[REQUIRED ACTION]: Given the listing that follows, report all lines in which the string "computer" occurs.

[SUPPLIED DATA]:
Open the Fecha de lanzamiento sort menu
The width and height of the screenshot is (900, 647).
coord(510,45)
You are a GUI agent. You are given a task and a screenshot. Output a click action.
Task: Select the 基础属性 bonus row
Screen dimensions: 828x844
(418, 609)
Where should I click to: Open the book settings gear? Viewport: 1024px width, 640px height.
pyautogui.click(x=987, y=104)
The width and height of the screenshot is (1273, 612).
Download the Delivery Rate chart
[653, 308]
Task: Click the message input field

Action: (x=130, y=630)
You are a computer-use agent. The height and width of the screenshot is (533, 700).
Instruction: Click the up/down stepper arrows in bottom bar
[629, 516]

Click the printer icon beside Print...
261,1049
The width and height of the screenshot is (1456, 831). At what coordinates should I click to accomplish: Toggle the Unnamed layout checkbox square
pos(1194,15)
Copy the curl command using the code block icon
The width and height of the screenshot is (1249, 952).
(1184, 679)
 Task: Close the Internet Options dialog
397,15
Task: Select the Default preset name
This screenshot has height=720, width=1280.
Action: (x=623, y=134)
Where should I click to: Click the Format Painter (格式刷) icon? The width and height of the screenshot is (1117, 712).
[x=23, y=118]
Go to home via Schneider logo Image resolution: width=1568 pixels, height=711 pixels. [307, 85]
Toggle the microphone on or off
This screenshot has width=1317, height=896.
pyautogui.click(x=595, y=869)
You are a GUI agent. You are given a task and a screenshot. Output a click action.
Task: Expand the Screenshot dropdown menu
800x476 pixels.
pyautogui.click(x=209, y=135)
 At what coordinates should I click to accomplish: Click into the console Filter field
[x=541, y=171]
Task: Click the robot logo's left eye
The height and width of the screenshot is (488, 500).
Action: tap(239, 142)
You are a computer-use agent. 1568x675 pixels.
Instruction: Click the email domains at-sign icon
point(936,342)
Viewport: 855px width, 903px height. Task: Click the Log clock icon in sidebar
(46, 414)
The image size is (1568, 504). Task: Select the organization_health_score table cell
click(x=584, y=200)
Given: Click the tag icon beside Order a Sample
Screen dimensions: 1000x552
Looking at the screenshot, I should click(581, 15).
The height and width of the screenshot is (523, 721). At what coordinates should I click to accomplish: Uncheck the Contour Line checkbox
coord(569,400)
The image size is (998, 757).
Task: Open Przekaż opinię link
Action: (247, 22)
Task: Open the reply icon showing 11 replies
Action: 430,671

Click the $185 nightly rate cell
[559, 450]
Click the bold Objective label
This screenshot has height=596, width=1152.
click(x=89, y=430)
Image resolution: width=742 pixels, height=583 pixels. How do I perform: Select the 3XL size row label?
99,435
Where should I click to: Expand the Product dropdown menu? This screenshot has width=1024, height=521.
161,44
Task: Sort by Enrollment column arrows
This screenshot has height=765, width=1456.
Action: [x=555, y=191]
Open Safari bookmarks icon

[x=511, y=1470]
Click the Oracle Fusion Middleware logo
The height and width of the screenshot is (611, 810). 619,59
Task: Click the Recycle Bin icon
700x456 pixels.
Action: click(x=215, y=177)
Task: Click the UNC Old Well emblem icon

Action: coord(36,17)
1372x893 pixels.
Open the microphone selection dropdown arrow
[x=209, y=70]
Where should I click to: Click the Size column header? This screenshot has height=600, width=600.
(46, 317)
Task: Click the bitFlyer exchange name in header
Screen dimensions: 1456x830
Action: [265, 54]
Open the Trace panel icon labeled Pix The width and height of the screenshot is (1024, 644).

[SOLUTION FOR THIS TASK]:
You are a computer-use agent. The height and width of the screenshot is (533, 700).
You are a computer-use agent. 1568x675 pixels.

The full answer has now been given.